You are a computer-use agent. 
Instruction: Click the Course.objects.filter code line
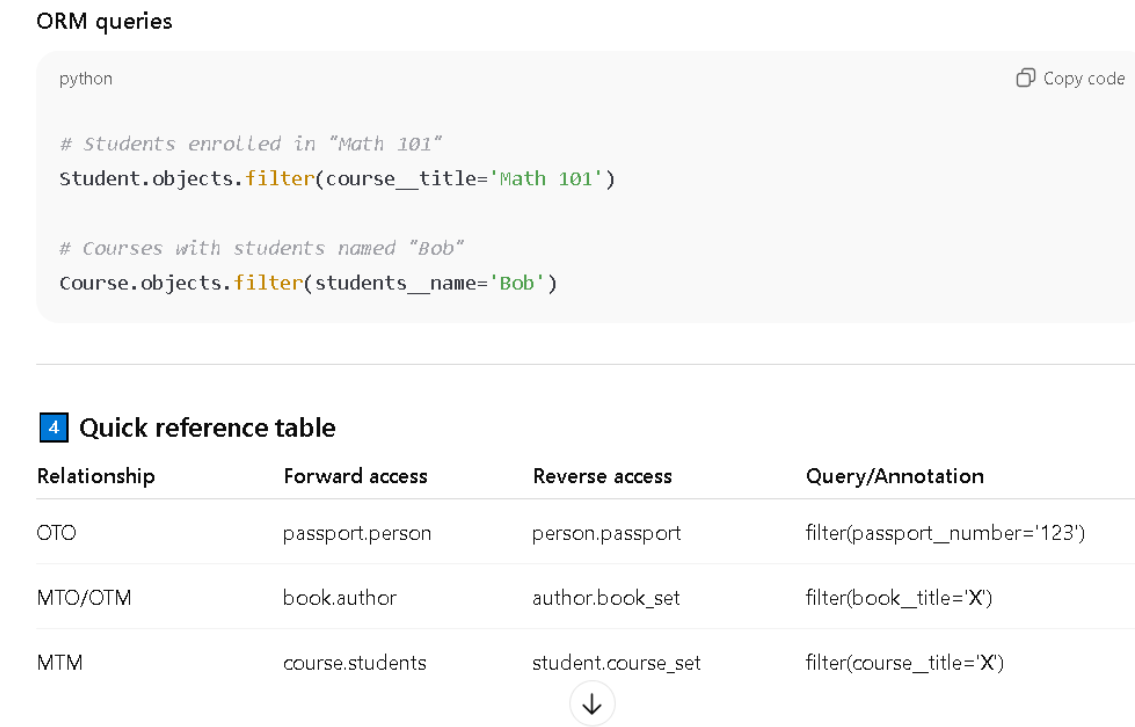click(308, 283)
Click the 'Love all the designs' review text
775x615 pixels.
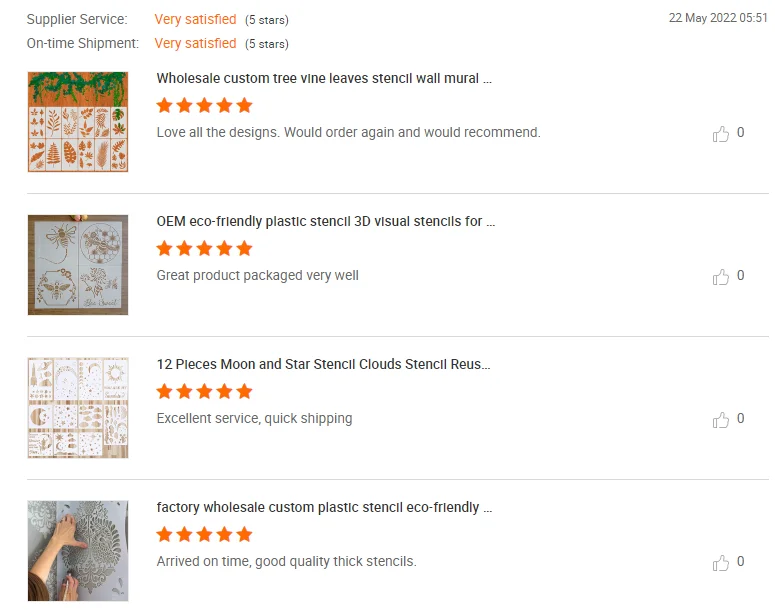pyautogui.click(x=348, y=132)
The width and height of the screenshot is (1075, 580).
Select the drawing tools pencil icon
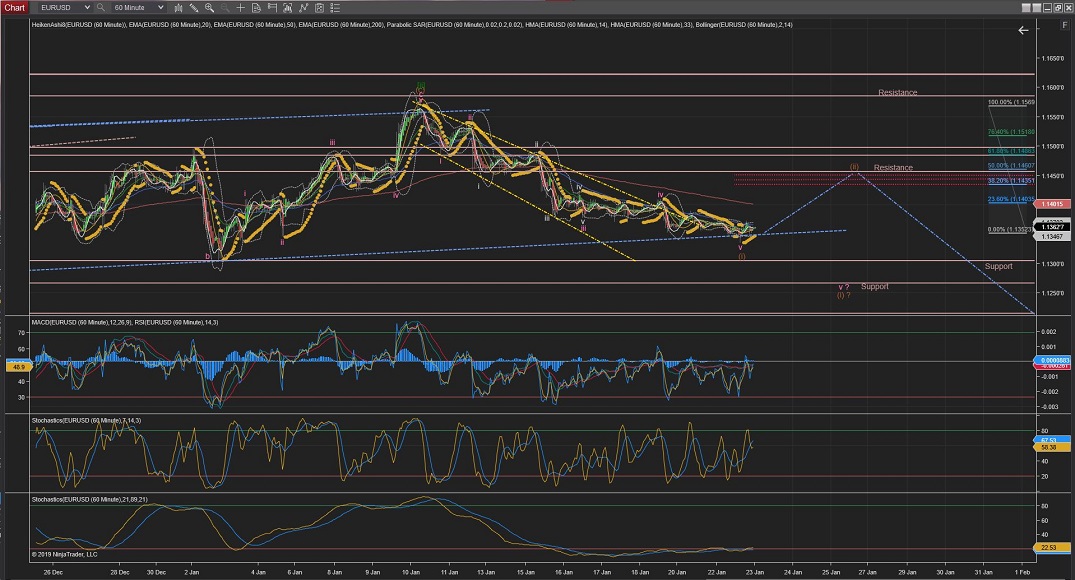[195, 7]
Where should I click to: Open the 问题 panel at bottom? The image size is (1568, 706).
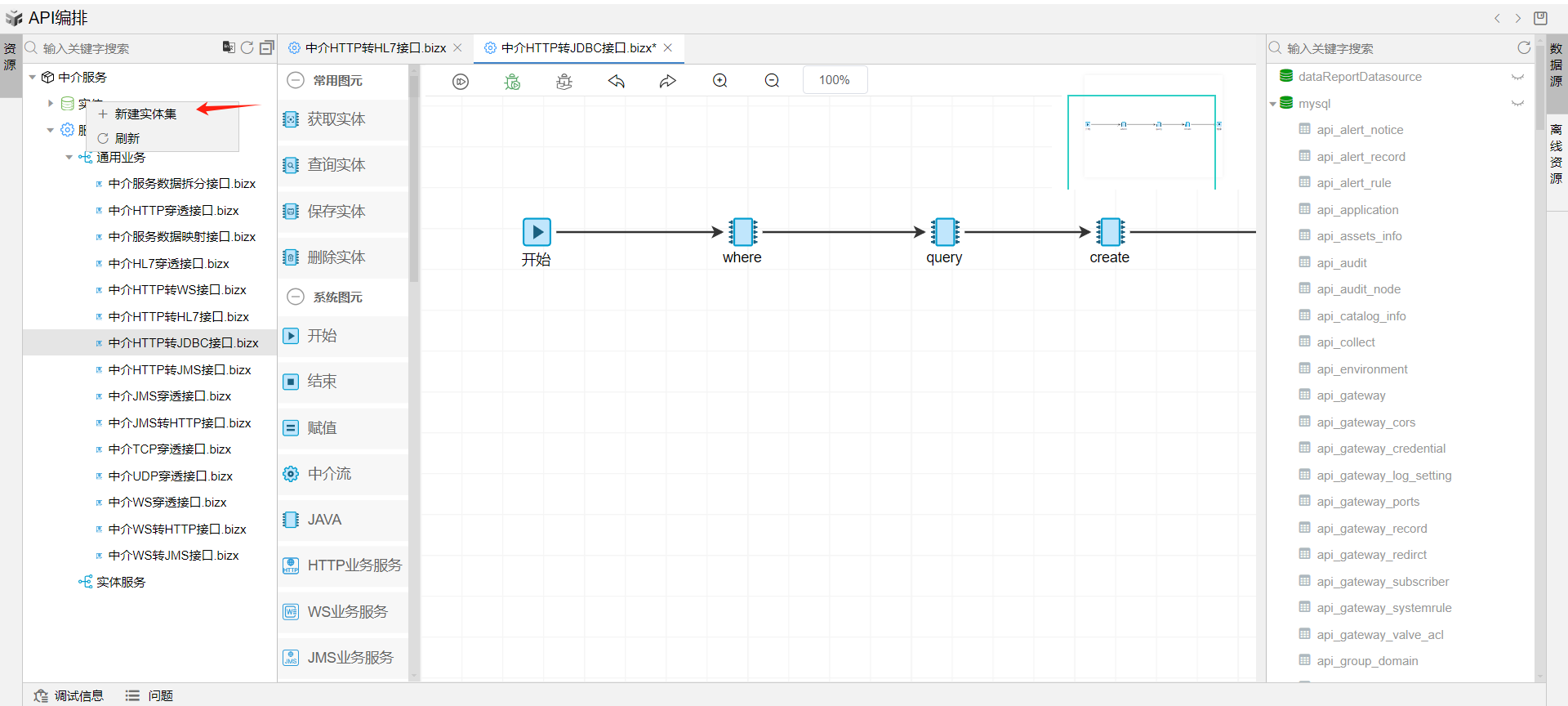149,695
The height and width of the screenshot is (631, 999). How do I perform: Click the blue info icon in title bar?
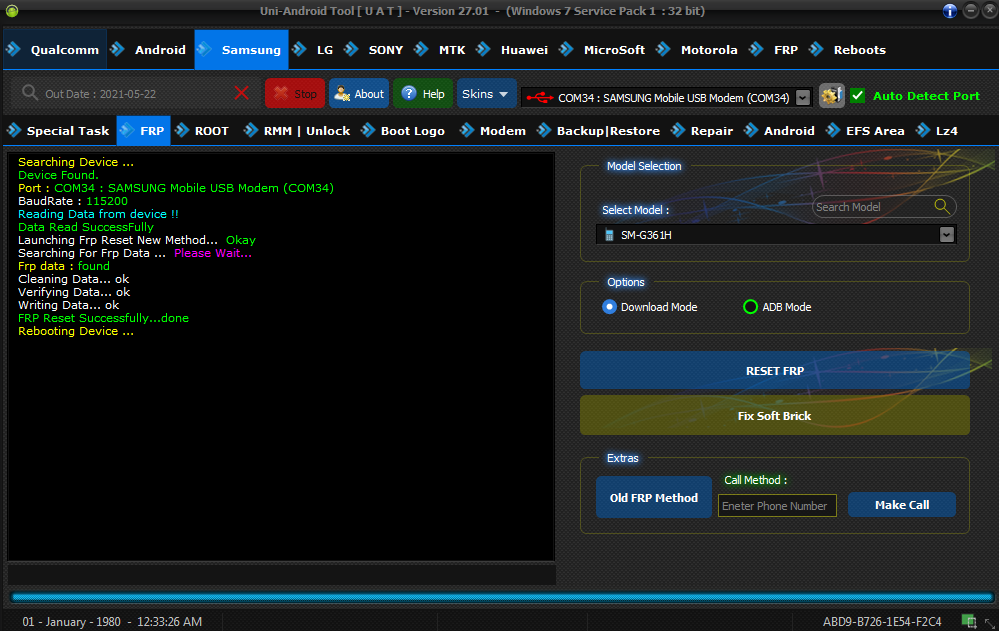click(x=949, y=11)
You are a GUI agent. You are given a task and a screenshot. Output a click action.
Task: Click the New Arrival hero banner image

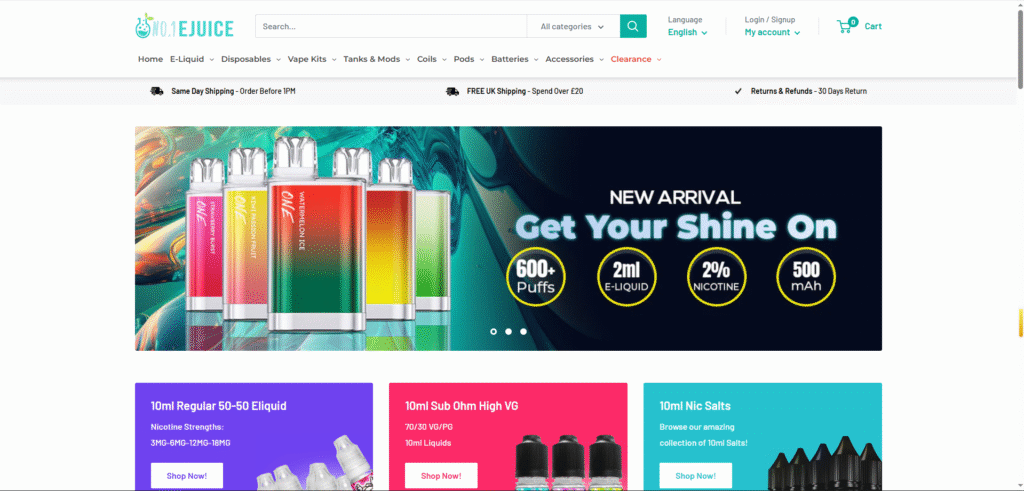(508, 238)
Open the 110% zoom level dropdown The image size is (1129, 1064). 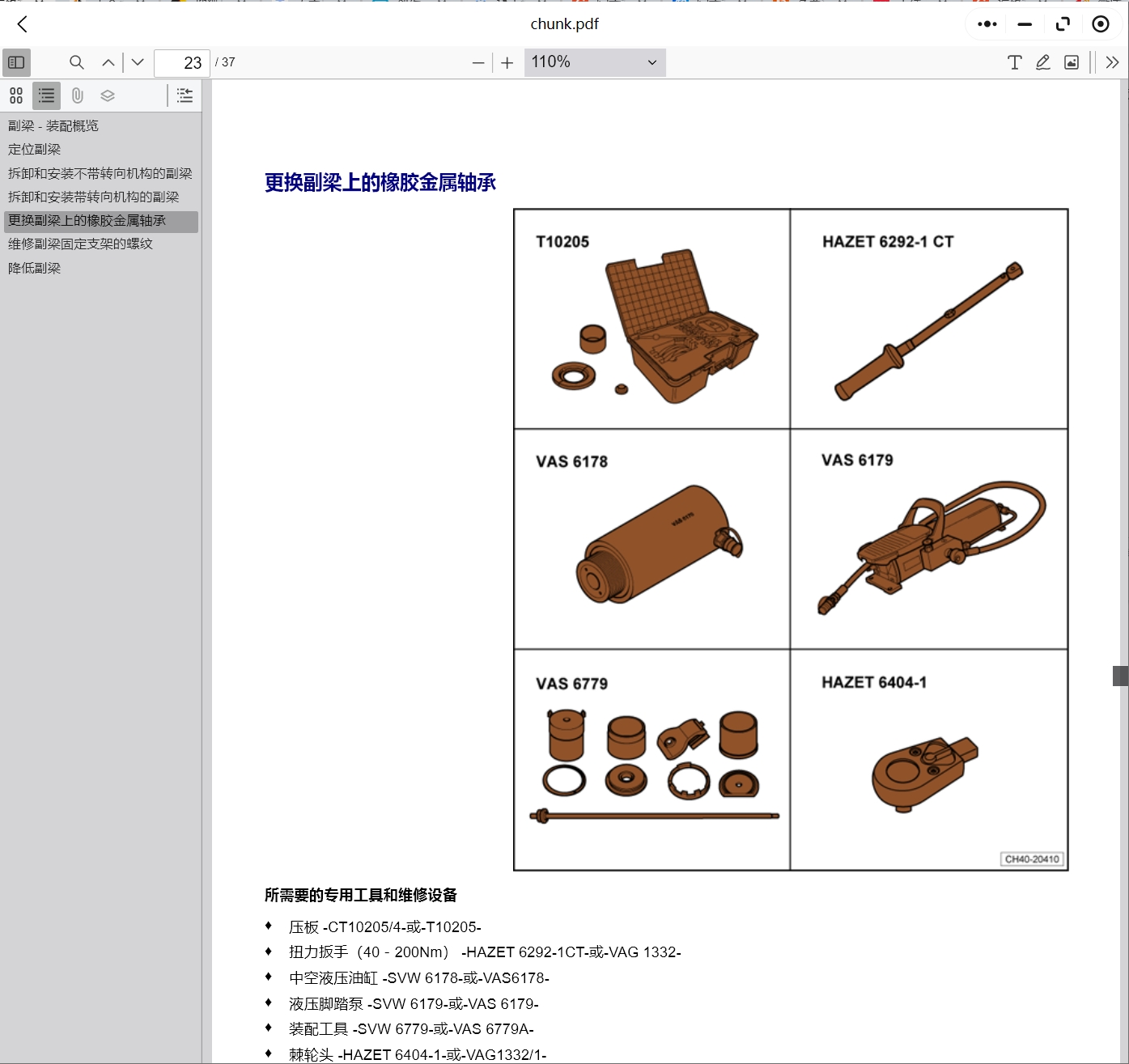pyautogui.click(x=595, y=62)
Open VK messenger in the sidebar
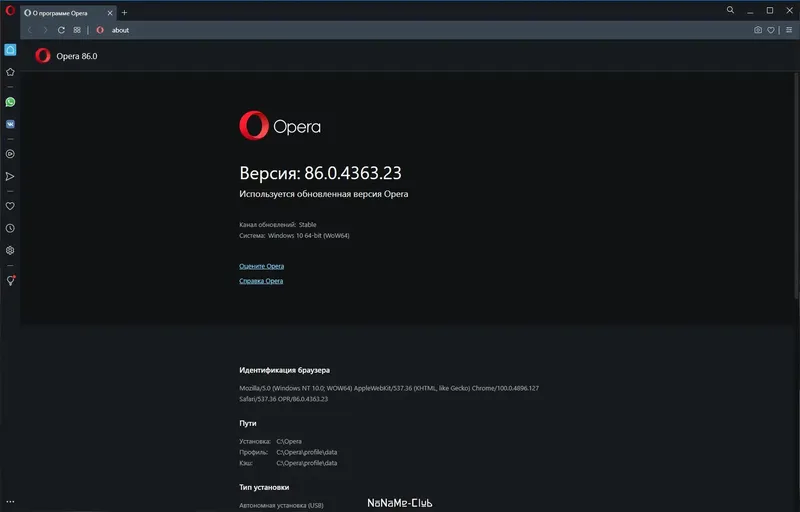 pos(10,125)
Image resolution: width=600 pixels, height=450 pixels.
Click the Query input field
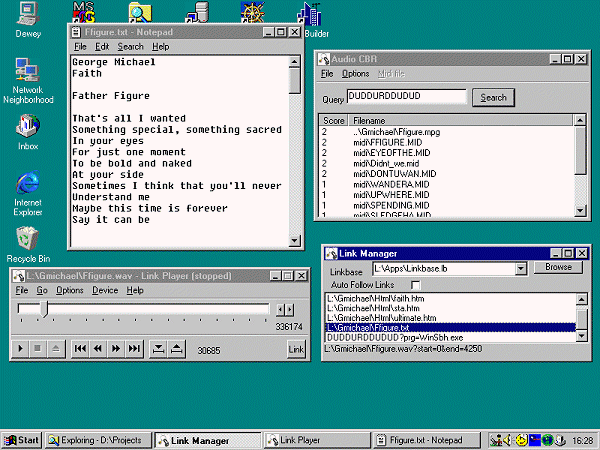(406, 97)
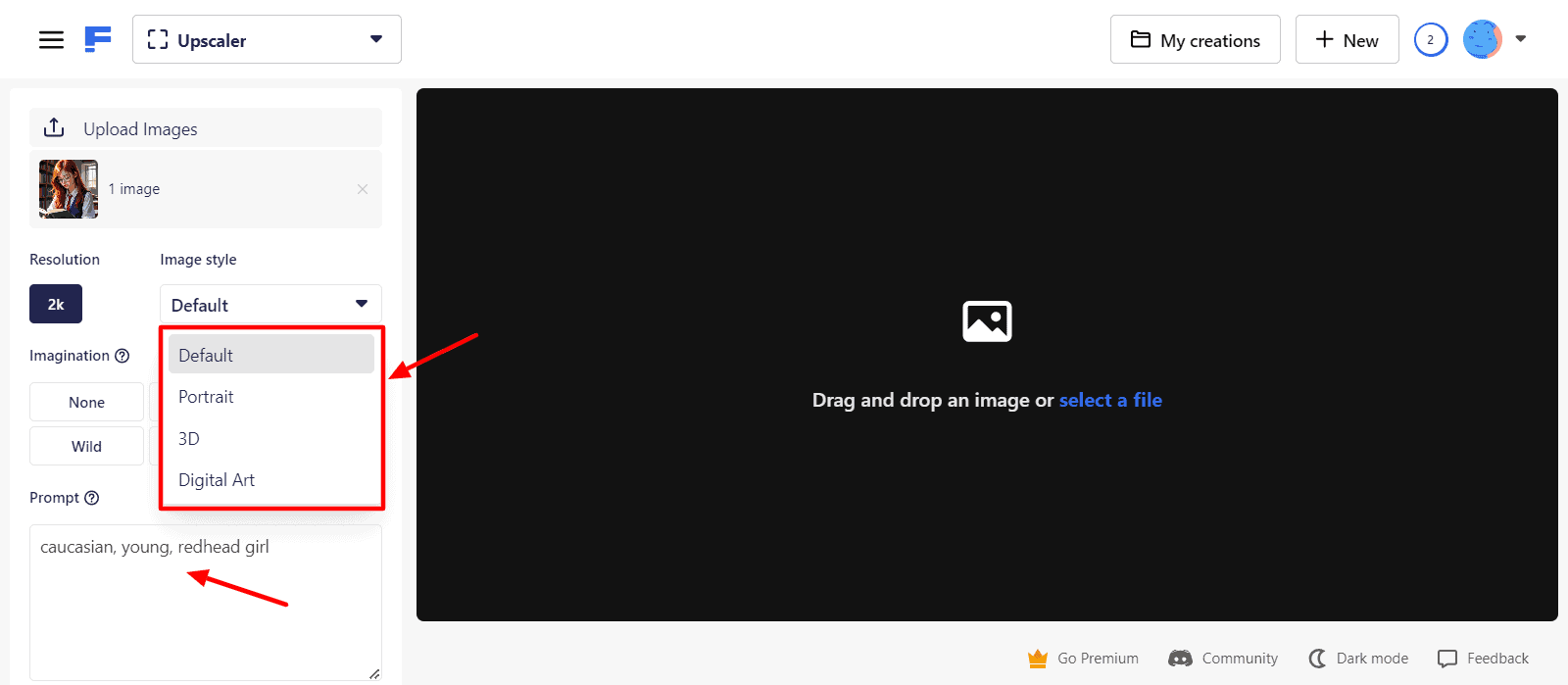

------------------------------------------------------------------------

• [Problem statement]: Copy every line of the listing where the word "agent" appears.

• [Response area]:
You are a computer-use agent. 
You are a GUI agent. You are given a task and a screenshot. Output a click action.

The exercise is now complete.